-- Opening Marker --

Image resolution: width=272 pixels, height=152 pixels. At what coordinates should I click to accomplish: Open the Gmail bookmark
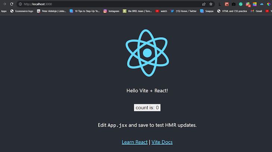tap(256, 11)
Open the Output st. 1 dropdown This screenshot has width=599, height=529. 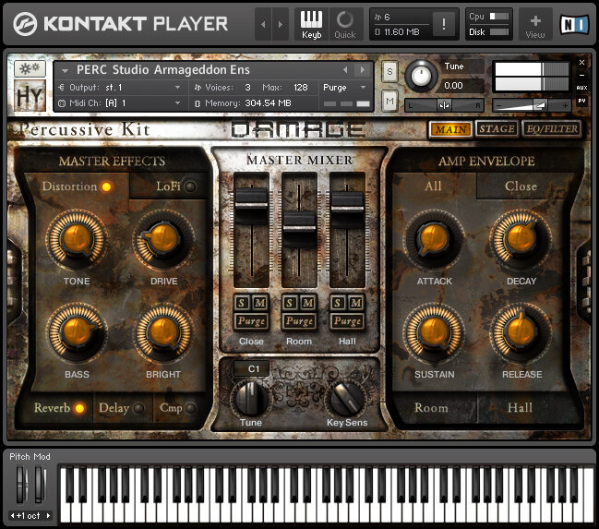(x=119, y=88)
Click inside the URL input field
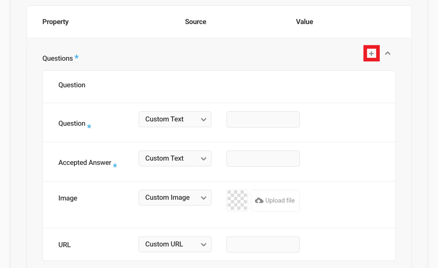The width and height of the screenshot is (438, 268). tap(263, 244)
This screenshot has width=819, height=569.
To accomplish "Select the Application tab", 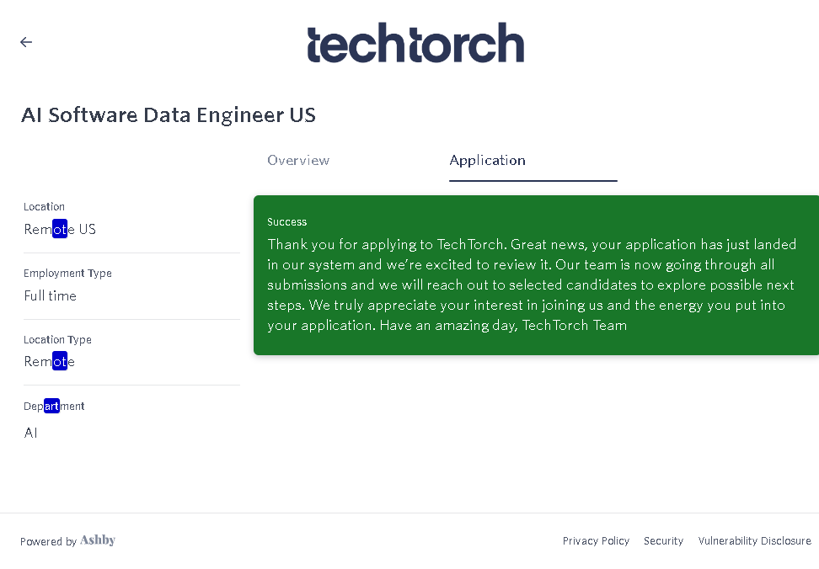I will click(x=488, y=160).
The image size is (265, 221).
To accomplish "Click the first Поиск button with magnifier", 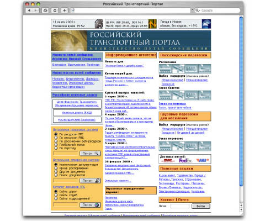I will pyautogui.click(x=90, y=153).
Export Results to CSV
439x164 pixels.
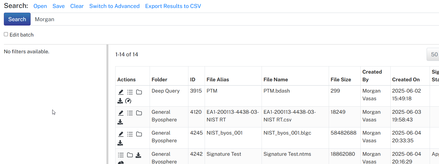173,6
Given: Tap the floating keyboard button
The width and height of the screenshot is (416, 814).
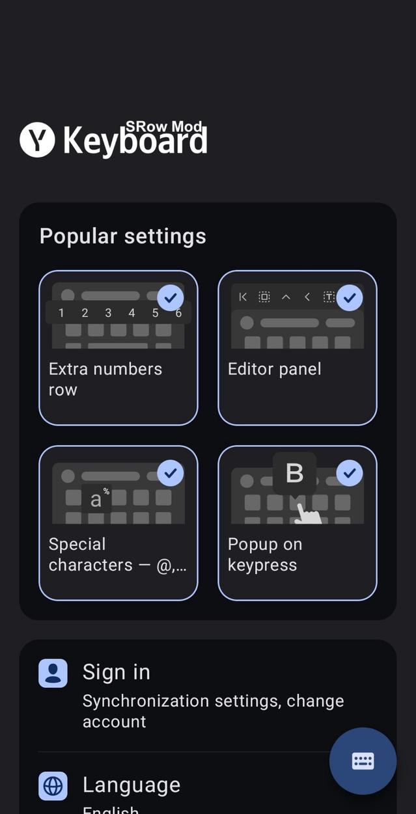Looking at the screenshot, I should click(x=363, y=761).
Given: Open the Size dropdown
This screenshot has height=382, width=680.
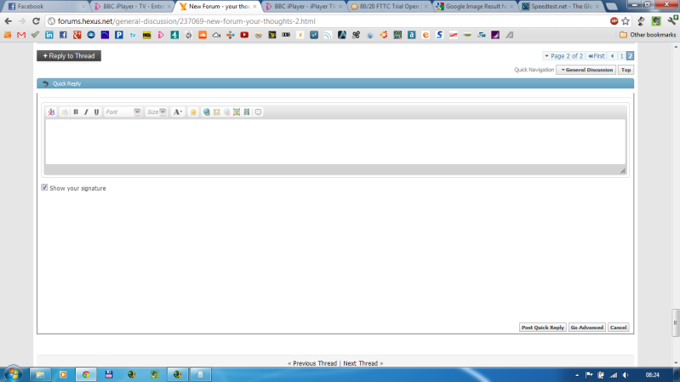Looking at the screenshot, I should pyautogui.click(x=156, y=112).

-- Closing Marker --

Your instructions: Nothing but the lines from the one holding "Export Results to CSV" through the final line of the entries should be retyped, exactly as they stand and without pictures.

Output of the exercise:
Export Results to CSV
439x164 pixels.
173,6
Given: Tap the floating keyboard button
The width and height of the screenshot is (416, 814).
Looking at the screenshot, I should click(x=363, y=761).
Given: Open the Size dropdown
This screenshot has height=382, width=680.
Looking at the screenshot, I should pyautogui.click(x=156, y=112).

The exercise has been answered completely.